Assignment: The required output is the exact run of lines below that opens at the line with "Viewport: 1238px width, 476px height." and closes at the line with "Task: Advance to the next page arrow".

(Stored data entries)
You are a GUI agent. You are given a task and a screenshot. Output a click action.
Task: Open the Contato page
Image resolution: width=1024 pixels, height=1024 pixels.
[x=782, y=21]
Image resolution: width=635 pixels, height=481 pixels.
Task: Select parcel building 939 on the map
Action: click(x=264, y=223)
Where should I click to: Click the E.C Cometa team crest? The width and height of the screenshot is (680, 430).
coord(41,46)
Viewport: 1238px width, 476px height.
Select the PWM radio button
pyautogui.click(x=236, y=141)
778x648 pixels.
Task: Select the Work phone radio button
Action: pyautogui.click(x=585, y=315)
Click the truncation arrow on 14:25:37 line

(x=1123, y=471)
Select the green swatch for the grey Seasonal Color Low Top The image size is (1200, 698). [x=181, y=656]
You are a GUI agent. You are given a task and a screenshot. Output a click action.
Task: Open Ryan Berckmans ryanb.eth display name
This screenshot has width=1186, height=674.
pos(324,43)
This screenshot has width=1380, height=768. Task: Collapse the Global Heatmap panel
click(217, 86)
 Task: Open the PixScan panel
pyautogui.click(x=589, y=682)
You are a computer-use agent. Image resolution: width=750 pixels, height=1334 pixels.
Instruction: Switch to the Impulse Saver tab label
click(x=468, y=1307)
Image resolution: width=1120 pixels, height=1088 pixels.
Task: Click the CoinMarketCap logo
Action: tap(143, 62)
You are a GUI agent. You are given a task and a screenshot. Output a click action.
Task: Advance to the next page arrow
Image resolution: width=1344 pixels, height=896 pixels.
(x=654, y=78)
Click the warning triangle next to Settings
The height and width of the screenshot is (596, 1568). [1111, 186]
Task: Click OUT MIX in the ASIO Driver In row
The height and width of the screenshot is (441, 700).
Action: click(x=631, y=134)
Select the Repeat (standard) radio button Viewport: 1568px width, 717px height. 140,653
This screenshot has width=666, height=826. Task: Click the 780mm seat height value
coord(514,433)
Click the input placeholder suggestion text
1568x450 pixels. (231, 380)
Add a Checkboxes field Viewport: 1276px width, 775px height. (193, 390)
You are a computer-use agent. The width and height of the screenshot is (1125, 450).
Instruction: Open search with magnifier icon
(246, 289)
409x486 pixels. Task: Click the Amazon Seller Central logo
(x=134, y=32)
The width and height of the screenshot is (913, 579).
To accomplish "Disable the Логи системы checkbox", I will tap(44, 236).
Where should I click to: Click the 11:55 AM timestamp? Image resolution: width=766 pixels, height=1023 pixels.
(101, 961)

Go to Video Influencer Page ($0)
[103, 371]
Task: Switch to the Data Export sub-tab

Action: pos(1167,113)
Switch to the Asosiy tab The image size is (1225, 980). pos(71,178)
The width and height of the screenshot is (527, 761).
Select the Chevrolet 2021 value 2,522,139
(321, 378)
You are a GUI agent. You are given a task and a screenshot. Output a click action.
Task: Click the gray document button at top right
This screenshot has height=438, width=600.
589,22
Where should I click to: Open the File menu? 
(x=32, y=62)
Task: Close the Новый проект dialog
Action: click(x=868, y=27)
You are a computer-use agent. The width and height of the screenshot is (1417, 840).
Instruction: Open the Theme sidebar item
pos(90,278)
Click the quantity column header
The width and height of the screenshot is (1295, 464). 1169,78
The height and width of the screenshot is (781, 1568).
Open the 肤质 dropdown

Task solution:
Viewport: 1238px width, 476px height.
Select the PWM radio button
pyautogui.click(x=236, y=141)
778x648 pixels.
Task: Select the Work phone radio button
Action: pyautogui.click(x=585, y=315)
Click the truncation arrow on 14:25:37 line

(x=1123, y=471)
Select the green swatch for the grey Seasonal Color Low Top The image size is (1200, 698). [x=181, y=656]
You are a GUI agent. You are given a task and a screenshot. Output a click action.
Task: Open Ryan Berckmans ryanb.eth display name
This screenshot has width=1186, height=674.
pos(324,43)
This screenshot has width=1380, height=768. Task: Collapse the Global Heatmap panel
click(217, 86)
 Task: Open the PixScan panel
pyautogui.click(x=589, y=682)
You are a computer-use agent. Image resolution: width=750 pixels, height=1334 pixels.
Instruction: Switch to the Impulse Saver tab label
click(x=468, y=1307)
Image resolution: width=1120 pixels, height=1088 pixels.
Task: Click the CoinMarketCap logo
Action: tap(143, 62)
You are a GUI agent. You are given a task and a screenshot. Output a click action.
Task: Advance to the next page arrow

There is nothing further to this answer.